### [WHAT YOU SHOULD DO]
Examine the entries and show every line in which the word "Clear" is found.

### [Saved data entries]
--- START ---

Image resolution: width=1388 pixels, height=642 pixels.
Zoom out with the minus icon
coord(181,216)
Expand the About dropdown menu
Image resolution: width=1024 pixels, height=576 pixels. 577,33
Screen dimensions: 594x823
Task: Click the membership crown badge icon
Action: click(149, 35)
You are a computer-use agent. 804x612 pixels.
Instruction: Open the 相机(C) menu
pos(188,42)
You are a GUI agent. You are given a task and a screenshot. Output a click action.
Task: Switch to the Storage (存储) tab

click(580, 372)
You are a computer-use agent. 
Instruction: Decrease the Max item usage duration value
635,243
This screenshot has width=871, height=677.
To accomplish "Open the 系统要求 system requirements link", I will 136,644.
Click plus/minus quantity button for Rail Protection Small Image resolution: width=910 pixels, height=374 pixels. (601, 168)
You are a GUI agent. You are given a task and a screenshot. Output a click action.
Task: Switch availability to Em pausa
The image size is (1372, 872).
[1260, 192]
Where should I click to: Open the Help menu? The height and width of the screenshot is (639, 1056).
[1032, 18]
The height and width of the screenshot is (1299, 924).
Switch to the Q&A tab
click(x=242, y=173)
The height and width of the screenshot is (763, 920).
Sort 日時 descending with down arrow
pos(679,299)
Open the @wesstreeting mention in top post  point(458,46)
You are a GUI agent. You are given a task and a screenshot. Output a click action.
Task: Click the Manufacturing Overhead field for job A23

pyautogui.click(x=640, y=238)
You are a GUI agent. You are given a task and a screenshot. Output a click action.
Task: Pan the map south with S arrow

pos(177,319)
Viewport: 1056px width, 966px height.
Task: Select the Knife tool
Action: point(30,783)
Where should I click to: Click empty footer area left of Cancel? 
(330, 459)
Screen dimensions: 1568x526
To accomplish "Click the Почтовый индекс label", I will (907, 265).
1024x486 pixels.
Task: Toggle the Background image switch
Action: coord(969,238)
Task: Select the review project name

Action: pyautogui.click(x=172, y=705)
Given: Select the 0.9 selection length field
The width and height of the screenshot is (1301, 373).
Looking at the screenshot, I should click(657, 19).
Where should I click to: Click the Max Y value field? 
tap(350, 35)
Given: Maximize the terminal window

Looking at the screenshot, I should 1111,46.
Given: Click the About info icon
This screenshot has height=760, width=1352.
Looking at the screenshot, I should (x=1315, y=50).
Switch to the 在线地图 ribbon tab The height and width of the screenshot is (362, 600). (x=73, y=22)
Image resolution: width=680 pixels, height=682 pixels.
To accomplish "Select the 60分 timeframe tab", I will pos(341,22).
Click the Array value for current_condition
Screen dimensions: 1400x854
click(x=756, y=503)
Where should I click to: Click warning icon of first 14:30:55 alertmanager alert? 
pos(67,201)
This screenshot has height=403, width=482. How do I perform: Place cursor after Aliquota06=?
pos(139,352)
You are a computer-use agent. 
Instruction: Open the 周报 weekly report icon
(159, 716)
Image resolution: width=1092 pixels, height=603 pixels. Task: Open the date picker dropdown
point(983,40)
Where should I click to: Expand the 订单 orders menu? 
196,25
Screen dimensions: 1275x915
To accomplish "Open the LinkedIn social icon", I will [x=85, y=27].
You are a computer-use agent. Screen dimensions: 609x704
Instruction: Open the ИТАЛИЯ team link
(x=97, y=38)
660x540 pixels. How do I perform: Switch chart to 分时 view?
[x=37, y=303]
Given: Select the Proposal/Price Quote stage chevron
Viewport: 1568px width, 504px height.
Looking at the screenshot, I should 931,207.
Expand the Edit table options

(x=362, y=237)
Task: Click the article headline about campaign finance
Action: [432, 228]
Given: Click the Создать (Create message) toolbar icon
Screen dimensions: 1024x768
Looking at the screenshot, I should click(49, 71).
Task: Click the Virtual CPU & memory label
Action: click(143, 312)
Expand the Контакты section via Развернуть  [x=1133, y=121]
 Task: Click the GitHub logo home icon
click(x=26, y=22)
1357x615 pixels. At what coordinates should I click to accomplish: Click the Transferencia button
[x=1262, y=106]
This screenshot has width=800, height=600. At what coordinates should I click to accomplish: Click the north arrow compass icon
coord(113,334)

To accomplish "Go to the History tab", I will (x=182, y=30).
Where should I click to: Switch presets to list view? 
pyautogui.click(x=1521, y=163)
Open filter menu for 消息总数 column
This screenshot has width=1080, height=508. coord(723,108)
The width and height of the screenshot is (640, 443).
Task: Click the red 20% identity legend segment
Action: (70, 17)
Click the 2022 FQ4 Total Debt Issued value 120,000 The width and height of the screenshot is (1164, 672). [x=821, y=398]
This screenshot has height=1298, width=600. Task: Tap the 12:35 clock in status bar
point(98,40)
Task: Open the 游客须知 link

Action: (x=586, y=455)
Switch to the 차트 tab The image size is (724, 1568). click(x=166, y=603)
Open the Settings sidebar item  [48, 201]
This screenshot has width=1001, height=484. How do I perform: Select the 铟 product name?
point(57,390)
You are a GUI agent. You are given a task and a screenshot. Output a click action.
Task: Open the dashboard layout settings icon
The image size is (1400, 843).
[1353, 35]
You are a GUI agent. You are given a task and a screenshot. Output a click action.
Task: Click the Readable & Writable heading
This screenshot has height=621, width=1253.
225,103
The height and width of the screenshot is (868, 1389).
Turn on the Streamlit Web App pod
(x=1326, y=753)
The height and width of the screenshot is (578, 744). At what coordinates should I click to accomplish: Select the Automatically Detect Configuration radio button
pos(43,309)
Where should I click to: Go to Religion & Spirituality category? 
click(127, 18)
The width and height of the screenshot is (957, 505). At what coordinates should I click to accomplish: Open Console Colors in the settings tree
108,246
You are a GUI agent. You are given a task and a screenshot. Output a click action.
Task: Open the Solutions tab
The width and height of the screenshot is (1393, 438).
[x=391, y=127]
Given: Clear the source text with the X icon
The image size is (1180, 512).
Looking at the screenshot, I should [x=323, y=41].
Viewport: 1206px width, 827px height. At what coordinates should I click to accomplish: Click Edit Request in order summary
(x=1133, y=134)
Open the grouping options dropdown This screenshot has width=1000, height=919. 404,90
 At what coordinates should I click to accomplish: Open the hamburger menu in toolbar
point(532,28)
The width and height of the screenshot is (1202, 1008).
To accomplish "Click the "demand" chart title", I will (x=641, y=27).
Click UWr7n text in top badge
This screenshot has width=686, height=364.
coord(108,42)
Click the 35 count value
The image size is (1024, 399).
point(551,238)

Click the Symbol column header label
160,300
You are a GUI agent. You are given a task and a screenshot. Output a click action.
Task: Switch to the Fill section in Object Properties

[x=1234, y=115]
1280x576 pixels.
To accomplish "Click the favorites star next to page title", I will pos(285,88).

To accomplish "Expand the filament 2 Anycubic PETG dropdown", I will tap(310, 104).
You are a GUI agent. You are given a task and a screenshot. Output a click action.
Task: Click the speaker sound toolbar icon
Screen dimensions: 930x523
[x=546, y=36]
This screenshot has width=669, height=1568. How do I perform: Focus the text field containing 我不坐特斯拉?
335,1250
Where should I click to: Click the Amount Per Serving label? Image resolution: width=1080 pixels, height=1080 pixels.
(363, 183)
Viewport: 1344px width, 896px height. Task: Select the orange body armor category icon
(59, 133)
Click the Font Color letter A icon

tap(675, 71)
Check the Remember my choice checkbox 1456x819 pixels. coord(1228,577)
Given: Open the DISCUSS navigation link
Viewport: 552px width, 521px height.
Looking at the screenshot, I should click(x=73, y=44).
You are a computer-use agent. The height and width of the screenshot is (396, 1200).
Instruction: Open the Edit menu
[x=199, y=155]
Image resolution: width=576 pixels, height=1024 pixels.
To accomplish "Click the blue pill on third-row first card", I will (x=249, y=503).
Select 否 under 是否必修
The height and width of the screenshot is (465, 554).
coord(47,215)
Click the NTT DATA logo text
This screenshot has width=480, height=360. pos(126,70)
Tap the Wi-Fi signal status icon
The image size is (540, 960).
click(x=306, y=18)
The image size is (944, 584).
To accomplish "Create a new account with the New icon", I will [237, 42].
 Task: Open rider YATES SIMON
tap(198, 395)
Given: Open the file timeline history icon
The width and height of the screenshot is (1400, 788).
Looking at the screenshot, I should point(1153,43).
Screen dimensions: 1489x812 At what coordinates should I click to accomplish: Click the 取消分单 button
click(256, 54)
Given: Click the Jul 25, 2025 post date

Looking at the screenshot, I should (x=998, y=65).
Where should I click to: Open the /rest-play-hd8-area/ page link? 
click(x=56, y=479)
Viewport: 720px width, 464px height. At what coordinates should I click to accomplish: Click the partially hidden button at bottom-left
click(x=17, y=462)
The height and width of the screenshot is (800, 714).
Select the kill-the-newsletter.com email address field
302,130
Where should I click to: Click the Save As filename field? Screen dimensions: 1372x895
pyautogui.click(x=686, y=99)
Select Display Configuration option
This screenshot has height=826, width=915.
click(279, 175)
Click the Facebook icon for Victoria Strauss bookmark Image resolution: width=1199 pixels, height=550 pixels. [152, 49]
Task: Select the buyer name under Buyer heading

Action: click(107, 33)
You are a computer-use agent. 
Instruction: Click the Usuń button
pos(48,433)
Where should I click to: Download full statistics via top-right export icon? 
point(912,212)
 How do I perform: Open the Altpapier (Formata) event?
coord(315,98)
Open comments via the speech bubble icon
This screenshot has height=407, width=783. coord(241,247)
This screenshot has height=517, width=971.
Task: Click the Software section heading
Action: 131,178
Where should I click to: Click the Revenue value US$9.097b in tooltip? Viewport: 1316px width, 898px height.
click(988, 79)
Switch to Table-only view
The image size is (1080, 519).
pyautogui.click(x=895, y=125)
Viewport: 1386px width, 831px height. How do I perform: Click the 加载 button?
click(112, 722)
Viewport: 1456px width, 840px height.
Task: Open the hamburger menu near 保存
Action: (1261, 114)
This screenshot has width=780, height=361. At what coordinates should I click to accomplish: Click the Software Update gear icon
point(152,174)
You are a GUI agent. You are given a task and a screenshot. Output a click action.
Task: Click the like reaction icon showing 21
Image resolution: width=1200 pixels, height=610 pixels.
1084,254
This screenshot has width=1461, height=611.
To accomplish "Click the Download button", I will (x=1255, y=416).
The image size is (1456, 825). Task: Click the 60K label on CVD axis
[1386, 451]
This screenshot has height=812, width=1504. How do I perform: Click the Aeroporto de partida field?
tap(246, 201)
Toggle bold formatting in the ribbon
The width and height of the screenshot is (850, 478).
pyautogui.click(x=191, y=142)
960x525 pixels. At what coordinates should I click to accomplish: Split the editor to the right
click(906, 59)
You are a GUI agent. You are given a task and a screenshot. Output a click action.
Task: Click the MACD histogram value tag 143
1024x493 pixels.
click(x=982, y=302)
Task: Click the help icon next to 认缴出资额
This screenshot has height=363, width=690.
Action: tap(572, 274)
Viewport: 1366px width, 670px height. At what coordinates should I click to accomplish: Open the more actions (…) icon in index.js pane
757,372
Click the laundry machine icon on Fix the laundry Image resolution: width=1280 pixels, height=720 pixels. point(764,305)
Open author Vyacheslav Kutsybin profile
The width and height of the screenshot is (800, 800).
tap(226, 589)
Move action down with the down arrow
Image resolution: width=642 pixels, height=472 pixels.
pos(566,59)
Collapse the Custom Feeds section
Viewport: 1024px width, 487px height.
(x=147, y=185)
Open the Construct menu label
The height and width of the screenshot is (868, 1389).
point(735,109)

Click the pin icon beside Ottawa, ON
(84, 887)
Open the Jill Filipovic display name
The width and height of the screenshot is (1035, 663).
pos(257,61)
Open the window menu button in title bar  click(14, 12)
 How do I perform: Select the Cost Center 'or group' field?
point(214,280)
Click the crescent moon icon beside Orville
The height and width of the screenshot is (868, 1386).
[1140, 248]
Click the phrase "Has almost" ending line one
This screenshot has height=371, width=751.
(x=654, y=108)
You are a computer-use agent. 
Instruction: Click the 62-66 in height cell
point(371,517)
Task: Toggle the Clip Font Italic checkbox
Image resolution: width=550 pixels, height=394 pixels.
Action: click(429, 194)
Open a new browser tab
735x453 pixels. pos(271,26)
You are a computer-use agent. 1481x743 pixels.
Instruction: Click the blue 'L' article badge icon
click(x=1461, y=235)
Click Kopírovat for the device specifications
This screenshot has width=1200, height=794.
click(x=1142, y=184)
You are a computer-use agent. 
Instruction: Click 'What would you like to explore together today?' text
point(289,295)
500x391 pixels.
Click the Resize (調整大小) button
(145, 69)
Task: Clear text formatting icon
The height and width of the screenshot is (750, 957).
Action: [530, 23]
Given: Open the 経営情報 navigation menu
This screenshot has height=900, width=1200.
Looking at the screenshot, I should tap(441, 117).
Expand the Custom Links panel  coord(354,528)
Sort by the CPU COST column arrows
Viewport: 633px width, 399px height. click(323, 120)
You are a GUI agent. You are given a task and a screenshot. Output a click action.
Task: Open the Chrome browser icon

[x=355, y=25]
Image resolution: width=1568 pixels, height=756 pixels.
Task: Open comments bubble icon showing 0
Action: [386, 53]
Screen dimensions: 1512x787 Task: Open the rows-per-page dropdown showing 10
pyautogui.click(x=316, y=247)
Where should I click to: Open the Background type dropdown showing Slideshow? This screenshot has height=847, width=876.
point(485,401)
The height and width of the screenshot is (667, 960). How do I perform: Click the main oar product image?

--- END ---

### [TASK SOLUTION]
Given: Clear the source text with the X icon
Task: Clear text formatting icon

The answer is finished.